ウチワサボテン、ボウサボテンなど、ほとんどのサボテンでは、表面積をできるだけ少なくして、水分の蒸発を減らすために葉はトゲに変化しています。
トゲは刺座(しざ)と呼ばれるサボテン特有の器官から発生します。刺座はトゲの付け根にある綿毛の座布団のようなものです。
サボテンのトゲにはどのような働きがあるのでしょうか?
動物に食べられるのを防ぐ
トゲの役割の一つは動物から身を守るためです。
砂漠のような乾燥地帯では、草食動物の餌となる植物は少ないので、茎などに水分を多く含んでいるサボテンは狙われやすいのです。
水の少ない環境では、食べられた箇所を再生するにしても時間がかかるので、食べられた場合のダメージは大きくなります。
トゲがないとたちまち食べられてしまうので、トゲにより動物に食べられるのを防いでいるのです。
温度調節
トゲは温度調節の役割も果たしています。
サボテンはトゲを密生させることで、光を錯乱させて、茎に光が当たらないようにしています。
また、細いトゲの先端に空気中の水分が吸着して温度を下げる効果もあります。
サボテンのトゲをすべて取り除いてしまうと、茎の温度が上がってしまうことが知られています。
繁殖
繁殖範囲の拡大にトゲを利用するサボテンもいます。
メキシコからアメリカ南部にかけて生息しているチョヤというサボテンは、非常に鋭いトゲを持ち、刺さると簡単には抜けず、振動や風でサボテンの節から簡単に外れて、動物の体についたまま遠くに運ばれて移動し、落ちたところで根を張って繁殖する性質を持っています。
近くを通った人間や動物に飛びつくように見えることから、ジャンピング・カクタスと呼ばれています。カクタスは英語でサボテンのことです。
水分の吸収
砂漠では昼と夜の温度差が大きく、霧や朝露が発生することがあります。それをトゲで捕まえて、トゲの根元から体内に水を取り込むことができます。
サボテンの光合成
植物は、葉で光合成を行いますが、葉をトゲに変化させたサボテンでは、光合成をおこなうことができません。
そこで、サボテンは茎で光合成をおこなっています。
通常の植物は太陽の光が当たる昼間に、葉にある気孔から二酸化炭素を取り込み、根から吸収した水を使って光合成をおこなって糖分を生成し、余った酸素と水蒸気を気孔から排出しています。

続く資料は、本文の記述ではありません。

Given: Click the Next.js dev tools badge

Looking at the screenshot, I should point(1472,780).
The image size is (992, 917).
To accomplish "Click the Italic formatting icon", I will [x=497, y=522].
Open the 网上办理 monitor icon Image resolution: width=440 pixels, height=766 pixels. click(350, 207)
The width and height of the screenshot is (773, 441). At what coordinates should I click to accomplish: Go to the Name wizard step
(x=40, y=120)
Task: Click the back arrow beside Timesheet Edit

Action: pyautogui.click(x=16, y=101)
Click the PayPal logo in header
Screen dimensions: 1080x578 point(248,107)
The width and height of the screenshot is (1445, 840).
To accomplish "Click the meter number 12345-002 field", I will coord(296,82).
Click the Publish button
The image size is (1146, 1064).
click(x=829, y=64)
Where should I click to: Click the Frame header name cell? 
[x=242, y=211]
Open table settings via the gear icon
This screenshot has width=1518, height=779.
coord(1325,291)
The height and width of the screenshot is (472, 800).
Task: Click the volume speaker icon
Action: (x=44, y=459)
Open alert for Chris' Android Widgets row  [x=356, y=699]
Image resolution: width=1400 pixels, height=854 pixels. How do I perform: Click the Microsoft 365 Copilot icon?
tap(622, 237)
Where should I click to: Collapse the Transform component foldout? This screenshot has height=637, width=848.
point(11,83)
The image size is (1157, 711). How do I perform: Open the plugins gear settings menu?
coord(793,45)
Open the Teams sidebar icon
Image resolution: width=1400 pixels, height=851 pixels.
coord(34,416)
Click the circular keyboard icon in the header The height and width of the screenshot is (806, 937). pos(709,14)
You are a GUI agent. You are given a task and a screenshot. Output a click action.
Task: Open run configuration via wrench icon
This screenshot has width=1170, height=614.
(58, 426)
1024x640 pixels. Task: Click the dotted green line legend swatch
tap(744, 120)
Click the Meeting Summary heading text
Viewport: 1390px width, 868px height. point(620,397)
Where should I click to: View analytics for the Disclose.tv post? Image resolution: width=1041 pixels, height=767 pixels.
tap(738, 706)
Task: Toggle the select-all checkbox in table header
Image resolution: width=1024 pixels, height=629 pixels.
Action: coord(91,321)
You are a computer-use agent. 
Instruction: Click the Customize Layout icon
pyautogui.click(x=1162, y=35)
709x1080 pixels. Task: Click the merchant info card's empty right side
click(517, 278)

これは暑さの厳しい時間帯に気孔を開くことになり、水の無駄遣いにつながります。
そこでサボテンでは、昼間は気孔を閉じ、光合成に必要な二酸化炭素は気温の低い夜に取り込んでおくことにより、水の損失をできるだけ防ぐようにしています。
夜間に取り込んだ二酸化炭素をリンゴ酸に変えて体内に蓄えておき、昼になると気孔を閉じて水分の蒸発を防ぐと同時に、蓄えたリンゴ酸を分解して二酸化炭素を発生させ、光合成に利用しています。
このような光合成をCAM型光合成と呼んでいます。
まとめ
砂漠のような乾燥地帯で生息しているサボテンは、生存するために、わずかな水分を体内に蓄え、それをなるべく蒸発させないような仕組みが備わっています。
その仕組みが、多肉化した茎と葉が変化したトゲです。
茎は貯水組織が発達し、多くの水分を蓄えています。
葉を広げていると、水分が蒸発するため、サボテンでは、表面積を最小にするため、葉を変化させトゲになっています。
トゲには、(1)動物に食べられるのを防ぐ、(2)温度調節、(3)繁殖、(4)水分の吸収の働きがあります。